** begin PASSAGE **

One Way To Improve Maths Sats Results – Better Teaching

In 2009 Barton Hill Primary Bristol invited Richard Dunne to help improve maths teaching for year 6. Dispatches Kids Don’t Count recorded the results.

Kids Don’t Count was aired in 2 parts in February 2010.  Here is part 2.

The School Realised They Had  Problem And Asked For Help

The year before Richard came nearly 1/2 of year 6 failed to get the expected level 4 in maths KS2 sats.

Worse 20% only got a level 2.

It would be easy to just criticise the school for poor maths teaching but they definitely deserve credit for asking for help.

Richard’s Achievement In A Nutshell.

All of the year 6 which Richard taught got at least a level 3 in KS2 sats.  Remember the previous year 20% only got a level 2.  Some of the pupils got level 4 or 5, even those who had been heading for level 2 at start of the year.

Richard did not have a full year with the children

  • A school year is 39 weeks
  • There were 8 weeks after sats
  • 11 weeks were spent practising sats

So I reckon Richard only had about 20 weeks before sats.

How much better would the results have been if the children had been taught by Richard (or someone like him) from year1.  Say 215 weeks instead of 20  ( 5 x 39 + 20= 215).

Richard’s Approach

Richard was confident, lively and enthusiastic.  He involved and motivated the whole class.  He talked about things they could understand (the number of paper cups on a table), and introduced them to how maths is written.

You act the real story
I’ll write the maths story

A large part of learning maths (if not all of it) is learning what the symbols mean and how to manipulate them.

The program pointed out you could become a primary school teacher with only a grade C at GCSE.  How can someone who does not properly understand maths confidently teach it.

Richard spent almost all his time involving the class.  The other teachers spent a lot of time talking to the class, about what they were about to do or what they had just done.  Many of the children looked bored.

When Richard taught the class the children looked, involved, happy and enthusiastic.
So I guess they weren’t stressed then.

Sats and National Curriculum

If sats are so important how come Wales and Northern Ireland have given them up and Scotland never had them?

Maths is a subject which builds on what has come before.  So if you don’t understand what has come before it’s going to be difficult if not impossible to move on.  The National Curriculum seems to be based on children learning certain things at certain times during their schooling.  This might be fine if all children were the same, but they are not.

** end PASSAGE **
** begin DATA SECTION **

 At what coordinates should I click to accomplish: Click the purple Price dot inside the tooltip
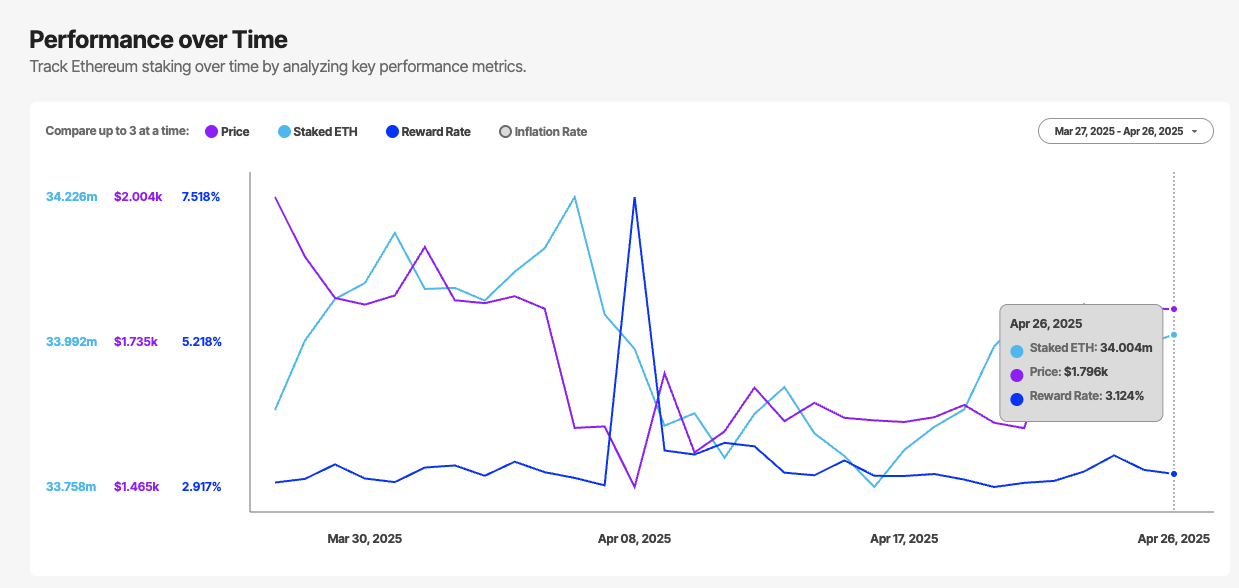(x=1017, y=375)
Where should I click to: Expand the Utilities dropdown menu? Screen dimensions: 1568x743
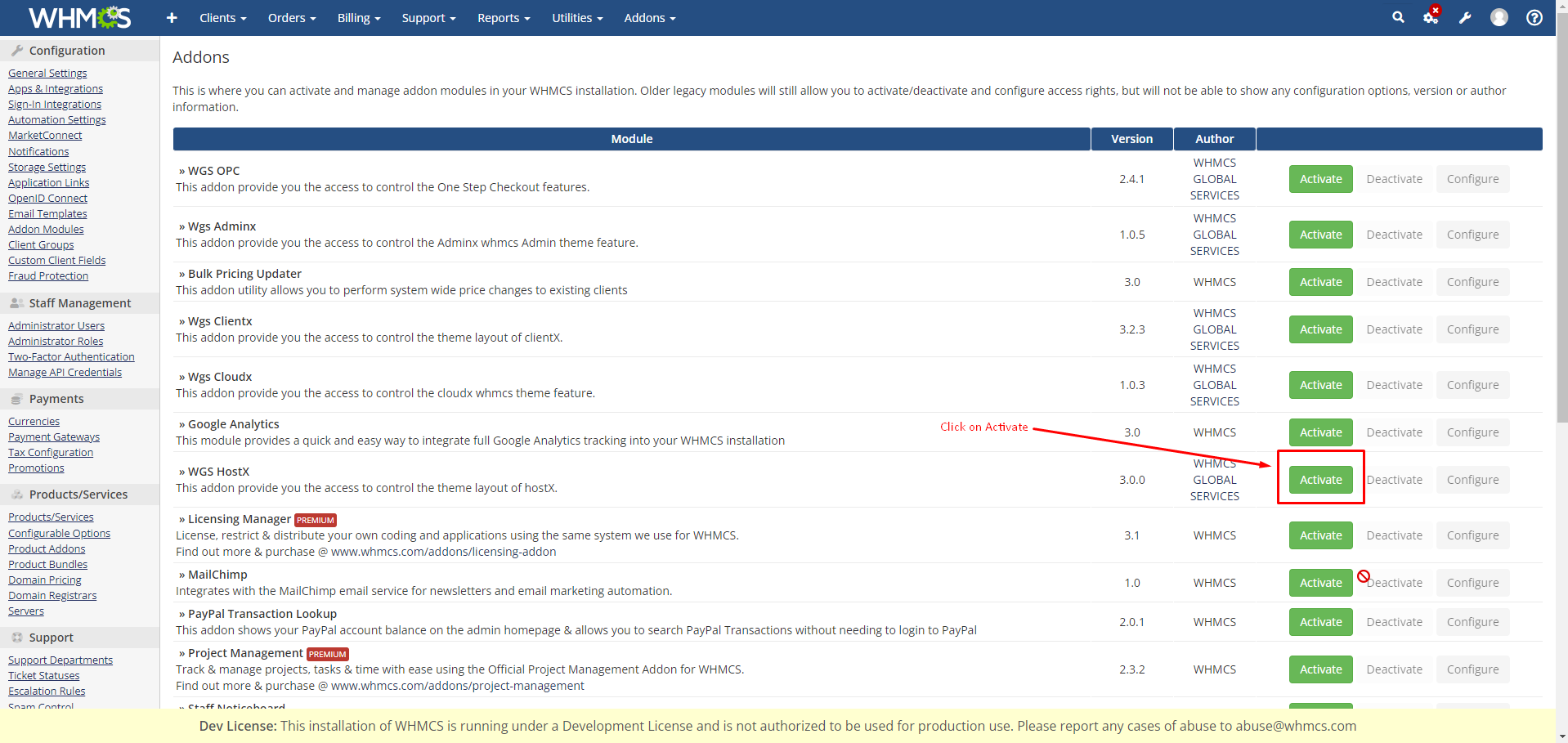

** end DATA SECTION **

### PROBLEM REQUIREMENTS
According to the maths teaching piece, what portion of year 6 failed to reach the expected level 4 in the year before Richard came? These lines were drawn from a source unrelated to the maths teaching piece.

### CORRECT RESULT
Nearly half of year 6.